▼▼▼

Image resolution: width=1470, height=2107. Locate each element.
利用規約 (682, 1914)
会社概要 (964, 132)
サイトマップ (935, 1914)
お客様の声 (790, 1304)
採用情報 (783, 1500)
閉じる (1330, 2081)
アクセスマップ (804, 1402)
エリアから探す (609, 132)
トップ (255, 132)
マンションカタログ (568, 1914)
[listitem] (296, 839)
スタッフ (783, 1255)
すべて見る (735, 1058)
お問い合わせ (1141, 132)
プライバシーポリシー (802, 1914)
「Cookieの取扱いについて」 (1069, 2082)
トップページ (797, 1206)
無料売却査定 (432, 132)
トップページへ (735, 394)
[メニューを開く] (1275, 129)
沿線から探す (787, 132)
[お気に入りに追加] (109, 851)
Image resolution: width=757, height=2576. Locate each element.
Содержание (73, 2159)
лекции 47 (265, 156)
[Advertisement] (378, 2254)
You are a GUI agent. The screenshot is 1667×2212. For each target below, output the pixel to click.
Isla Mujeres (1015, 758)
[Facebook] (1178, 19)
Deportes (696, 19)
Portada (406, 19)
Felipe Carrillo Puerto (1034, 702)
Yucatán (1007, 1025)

▲▲▲

## Problem description
Where the line containing "スタッフ (783, 1255)" appears, start copying, and go on exactly through the last line of the data.

## Reply to the task
スタッフ (783, 1255)
すべて見る (735, 1058)
お問い合わせ (1141, 132)
プライバシーポリシー (802, 1914)
「Cookieの取扱いについて」 (1069, 2082)
トップページ (797, 1206)
無料売却査定 (432, 132)
トップページへ (735, 394)
[メニューを開く] (1275, 129)
沿線から探す (787, 132)
[お気に入りに追加] (109, 851)
Image resolution: width=757, height=2576. Locate each element.
Содержание (73, 2159)
лекции 47 (265, 156)
[Advertisement] (378, 2254)
You are a GUI agent. The screenshot is 1667×2212. For each target below, output the pixel to click.
Isla Mujeres (1015, 758)
[Facebook] (1178, 19)
Deportes (696, 19)
Portada (406, 19)
Felipe Carrillo Puerto (1034, 702)
Yucatán (1007, 1025)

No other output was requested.